最小化二叉搜索树的高度

Question

If I am attempting to minimize the height of a Binary Search Tree, are these the correct steps?:

1) produce a sorted array from the tree 2) reconstruct the tree by adding the sorted elements into the tree inorder

Answer 1

Adding an already sorted list to a simple non-balancing binary search tree will build the theoretical Worst case for a binary search tree. The lowest-valued node is the root, every node is added to the 'right' of the node immediately preceding it in the list, and you create a tree of maximum depth, searching in O(n) time rather than O(lg n).
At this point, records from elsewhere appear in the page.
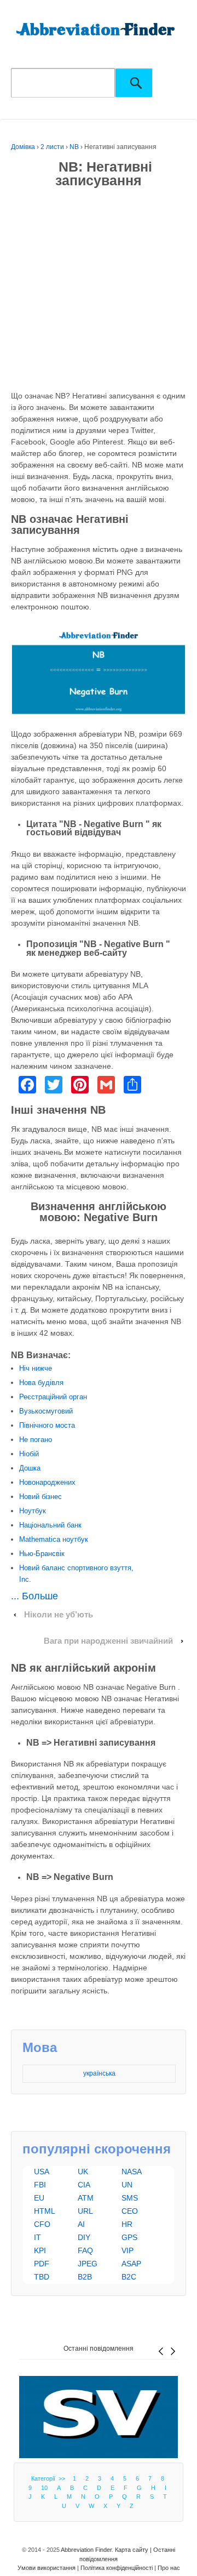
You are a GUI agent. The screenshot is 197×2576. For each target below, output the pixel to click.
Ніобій (29, 1454)
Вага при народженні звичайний (108, 1641)
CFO (42, 2224)
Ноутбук (32, 1511)
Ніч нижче (35, 1368)
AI (81, 2224)
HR (126, 2224)
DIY (84, 2237)
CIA (84, 2184)
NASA (131, 2171)
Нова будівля (41, 1382)
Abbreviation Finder (86, 2549)
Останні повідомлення (98, 2348)
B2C (128, 2276)
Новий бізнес (40, 1496)
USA (41, 2171)
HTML (44, 2211)
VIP (127, 2250)
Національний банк (50, 1525)
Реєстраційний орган (53, 1397)
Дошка (29, 1468)
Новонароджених (47, 1482)
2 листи (52, 147)
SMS (129, 2197)
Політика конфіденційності (116, 2567)
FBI (40, 2184)
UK (83, 2171)
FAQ (85, 2250)
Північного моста (47, 1425)
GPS (129, 2237)
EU (39, 2197)
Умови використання (47, 2567)
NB (74, 147)
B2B (85, 2276)
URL (85, 2211)
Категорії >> (49, 2478)
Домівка (23, 147)
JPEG (87, 2263)
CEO (129, 2211)
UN (126, 2184)
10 (44, 2487)
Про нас (169, 2567)
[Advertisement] (98, 291)
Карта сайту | (134, 2549)
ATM (86, 2197)
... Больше (34, 1596)
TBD (41, 2276)
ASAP (131, 2263)
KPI (40, 2250)
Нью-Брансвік (42, 1553)
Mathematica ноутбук (53, 1539)
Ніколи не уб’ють (58, 1614)
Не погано (35, 1439)
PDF (41, 2263)
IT (37, 2237)
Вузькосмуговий (46, 1411)
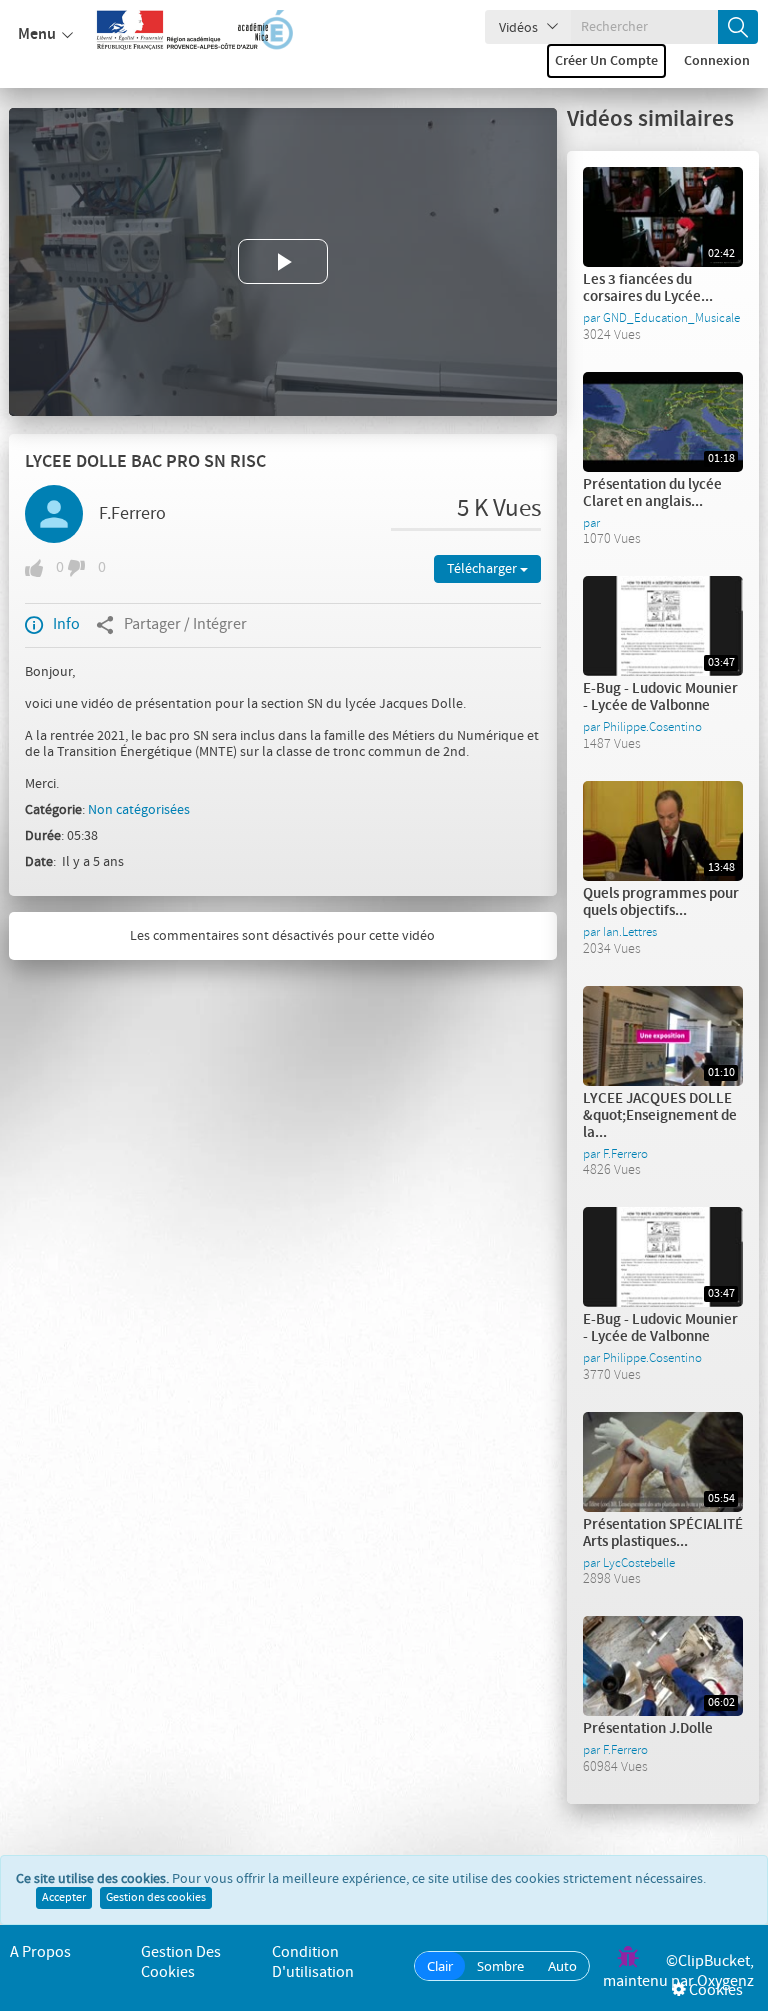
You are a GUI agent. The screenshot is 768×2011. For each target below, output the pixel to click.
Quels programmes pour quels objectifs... (661, 902)
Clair (440, 1966)
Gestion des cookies (156, 1898)
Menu (37, 34)
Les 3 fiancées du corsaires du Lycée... (648, 288)
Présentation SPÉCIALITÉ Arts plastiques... (663, 1533)
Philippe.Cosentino (652, 727)
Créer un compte (606, 61)
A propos (40, 1952)
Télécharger (483, 569)
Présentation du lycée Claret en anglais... (652, 493)
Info (66, 624)
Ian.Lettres (630, 932)
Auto (562, 1966)
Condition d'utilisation (313, 1962)
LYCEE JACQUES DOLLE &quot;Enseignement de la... (660, 1116)
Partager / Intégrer (185, 624)
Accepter (64, 1898)
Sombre (500, 1966)
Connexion (717, 61)
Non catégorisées (139, 810)
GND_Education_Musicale (671, 318)
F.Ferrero (132, 514)
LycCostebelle (639, 1563)
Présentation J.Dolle (648, 1729)
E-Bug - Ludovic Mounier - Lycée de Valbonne (660, 697)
You'dd effectively just be building an overly complicated linked-list.

Answer 2

对元素进行排序之后，可以通过将中间元素定义为根节点来重建树，然后分别从中间元素之前和之后的元素递归地构建左右子树。

Answer 3

I think if you reconstruct the tree structure before you try to insert sorted elements via inorder , the solution you provide will be right.

1. Reconstruct the tree. just like a heap.
2. Insert sorted element via inorder

For example, if the original tree is like this:

                 (5)
           (3)         (6)
      (2)      (4)
  (1)

1. Reconstruct the tree like this:

     () () () () () () 

2. Insert sorted element via inorder : 1, 2, 3, 4, 5, 6

     (4) (2) (6) (1) (3) (5) 

Answer 4

I suppose you have access to the tree and can alter it "manually". I think your balancing problem could be solved like this (pseudocode):

depth(node)
{
    if node is null, return 0;
    l = depth(left child);
    r = depth(right child);
    diff = (r - l);
    if (diff < -1) rotate right (as often as you need);
    else if (diff > 1) rotate left (as often as you need);
    return the new maximum depth of both subtrees +1;
}

I must confess, I am not very sure about this, but the idea is that you don't need the temporary array, because traversing the tree and applying the right rotations should do.